___ Excerpt to read
- Program from West End Production
- Written by: Neil Simon
- Original language: English
- Genre: Comedy

Premiere
- Date premiered: February 22, 1961; 65 years ago
- Place premiered: Brooks Atkinson Theatre Broadway

= Come Blow Your Horn =

Play written by Neil Simon

Come Blow Your Horn is Neil Simon's first play, which premiered on Broadway in 1961 and had a London production in 1962 at the Prince of Wales Theatre. Simon rewrote the script more than two dozen times over several years, resulting in a hit premiere that allowed Simon to leave his full-time television writing career to write stage and film scripts.

==Productions==
Come Blow Your Horn opened on Broadway at the Brooks Atkinson Theatre on February 22, 1961 and closed on October 6, 1962 after 677 performances and one preview. The cast featured Hal March (Alan Baker), Arlene Golonka, Warren Berlinger (Buddy), Lou Jacobi (Mr. Baker) and Pert Kelton (Mrs. Baker). The director was Stanley Prager, with sets and lighting by Ralph Alswang. It was produced by Arthur Cantor.

The play opened in the West End in 1962 at the Prince of Wales Theatre, starring Michael Crawford as Buddy, Bob Monkhouse and David Kossoff. The following year the play was the first production to take place at the Wayside Theatre.

The play was revived at the Jewish Repertory Theater, New York City, running in December 1987.

In June 2005, Jacob Murray directed a production at the Royal Exchange, Manchester with Jamie Glover as Alan Baker, Andrew Langtree as Buddy Baker, Malcolm Rennie as Mr Baker and Amanda Boxer as Mrs Baker.
______
___ Material shown
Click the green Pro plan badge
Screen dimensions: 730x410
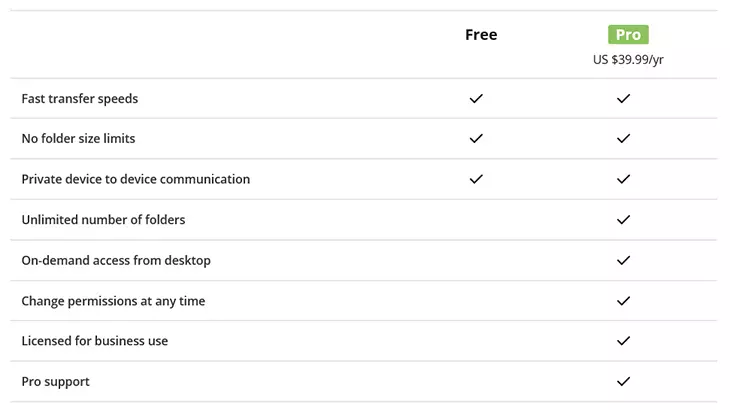pos(628,34)
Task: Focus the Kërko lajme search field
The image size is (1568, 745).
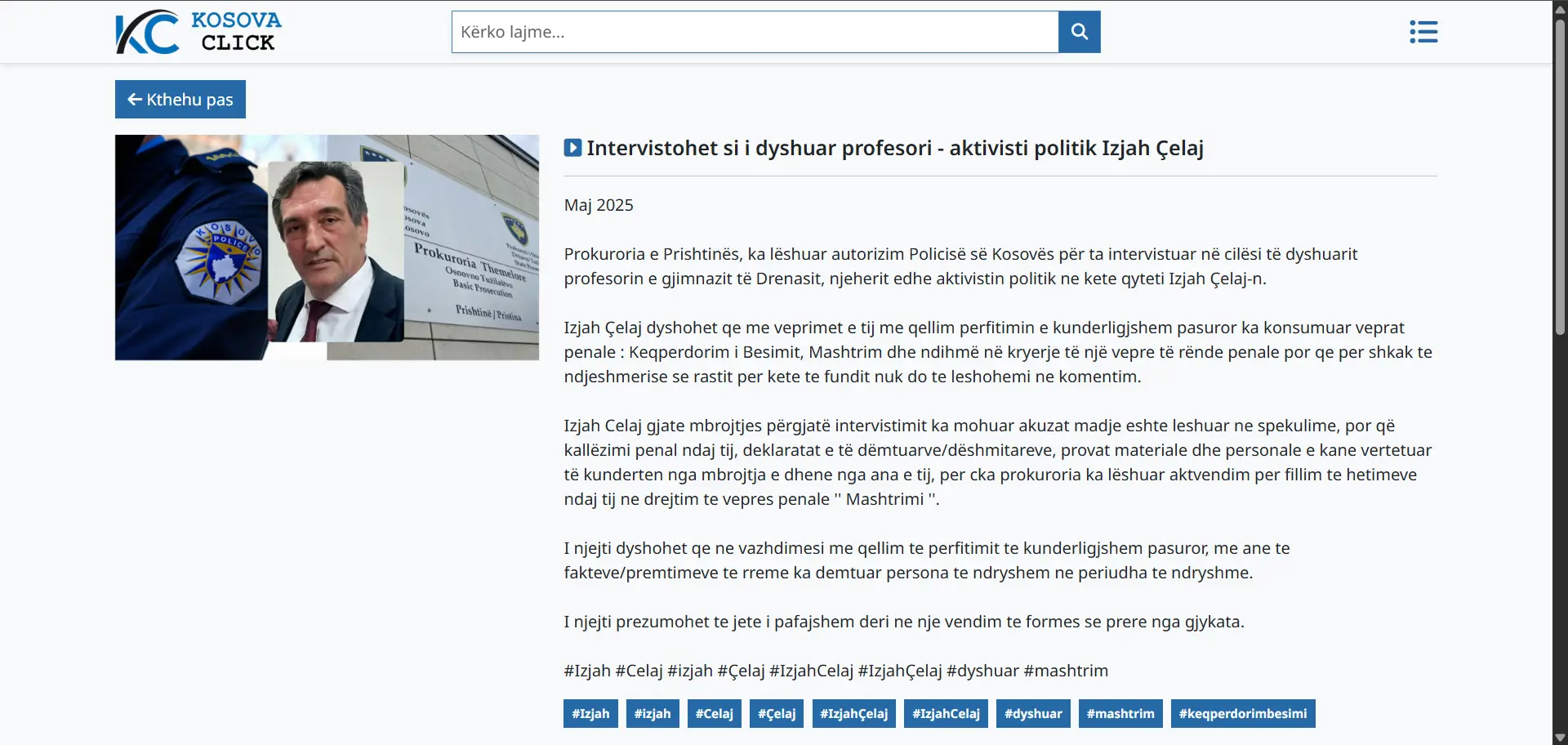Action: 755,32
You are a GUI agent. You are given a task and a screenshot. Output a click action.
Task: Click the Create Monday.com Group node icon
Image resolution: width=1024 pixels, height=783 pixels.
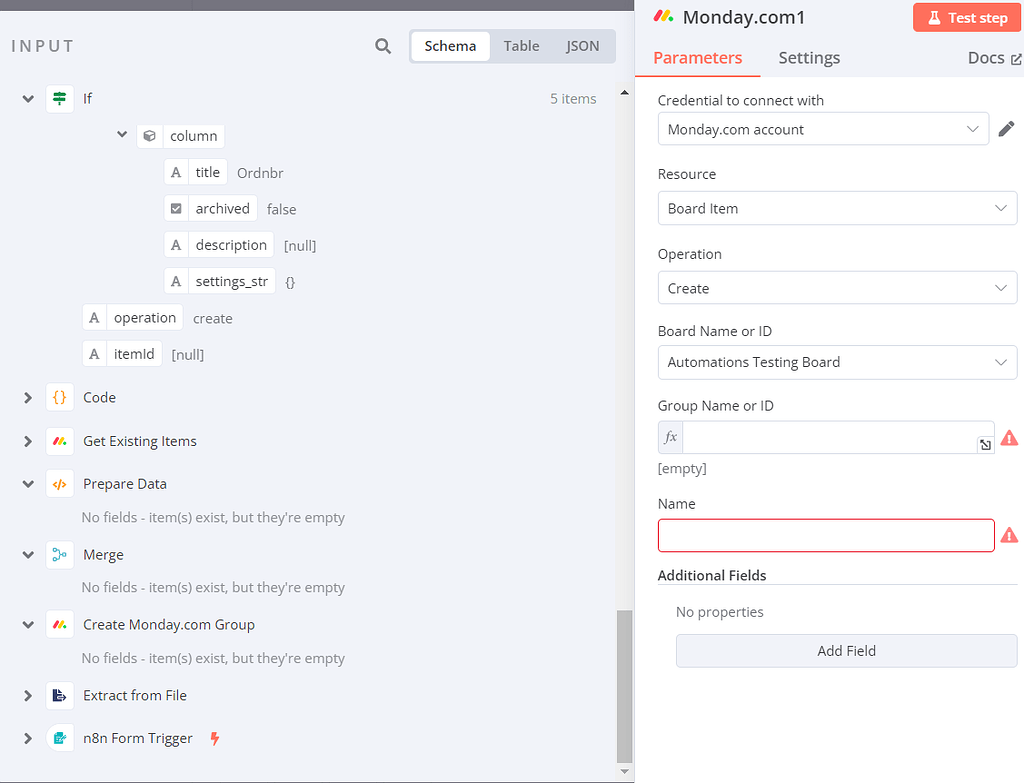(x=59, y=622)
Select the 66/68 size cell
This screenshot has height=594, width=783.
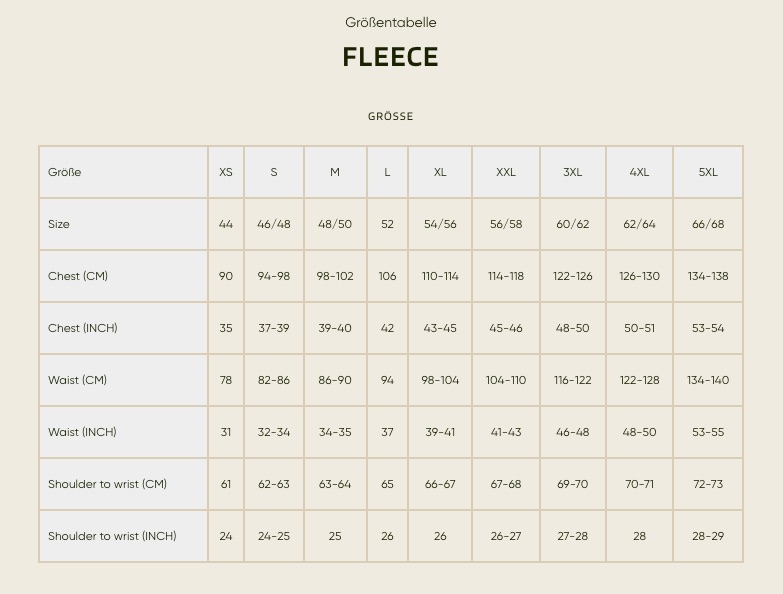pyautogui.click(x=708, y=224)
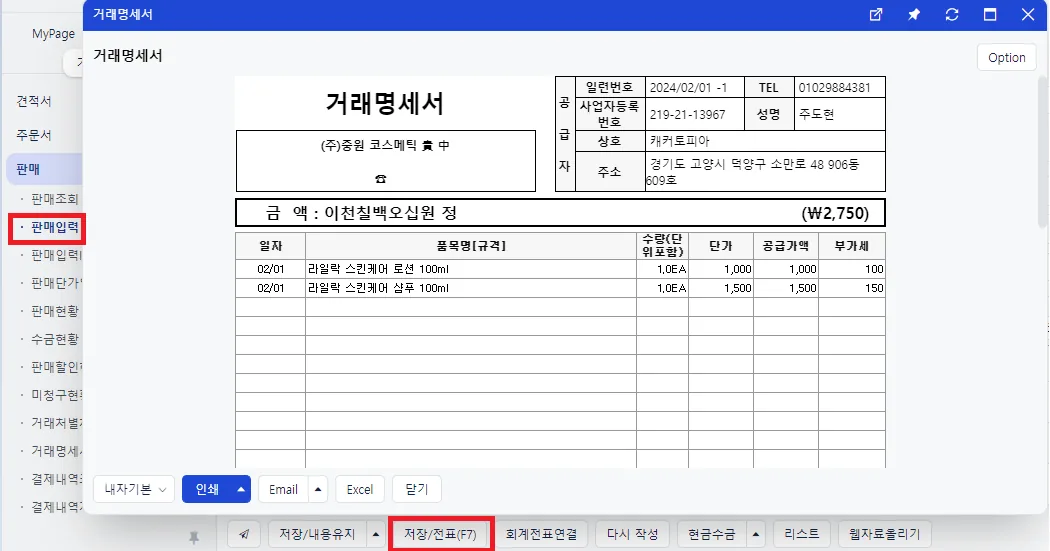
Task: Click the Option button
Action: click(1006, 58)
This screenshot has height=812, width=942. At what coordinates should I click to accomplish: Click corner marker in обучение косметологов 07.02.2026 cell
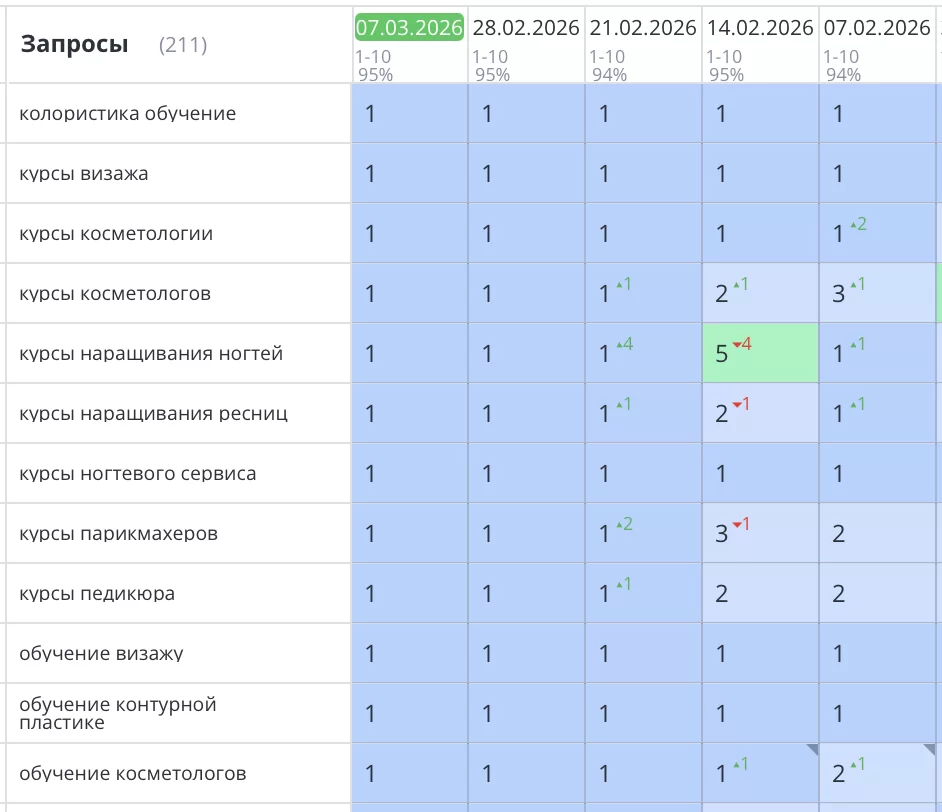[x=929, y=749]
______
# What is expected
Write the next part of the Come Blow Your Horn text, picking up after its last sentence. The records are separate material and have nothing to do with the text about the play Come Blow Your Horn.

# Answer box
==Plot overview==
The play tells the story of a young man's decision to leave the home of his parents for the bachelor pad of his older brother who leads a swinging '60s lifestyle. Buddy is a 21-year-old virgin and his older brother Alan is a ladies' man. Alan lives in an apartment in the East Sixties, New York City.

As the play progresses, Alan discovers feelings for one of the many women with whom he is sleeping, and when she leaves him, he falls apart. This juxtaposes Alan's hunger for companionship with Buddy's metamorphosis into a ladies' man. The playwright points out the fundamental spiritual and emotional emptiness of the playboy lifestyle for which the younger sibling desperately yearns.

- Characters
- Alan Baker
- Peggy Evans
- Buddy Baker
- Mr. Baker (Father)
- Connie
- Mrs. Baker (Mother)

==Film adaptation==
The play was made into a 1963 film, starring Frank Sinatra as Alan and Tony Bill as Buddy.

==Inspiration==
Simon modeled the onstage parents on his mother and father.

==Reception==
Howard Taubman, in his review for The New York Times, wrote that the play was "smoothly plotted and deftly written...Mr. Simon has served up a multitude of sprightly lines. Best of all, he has provided some explosively hilarious moments rooted in character."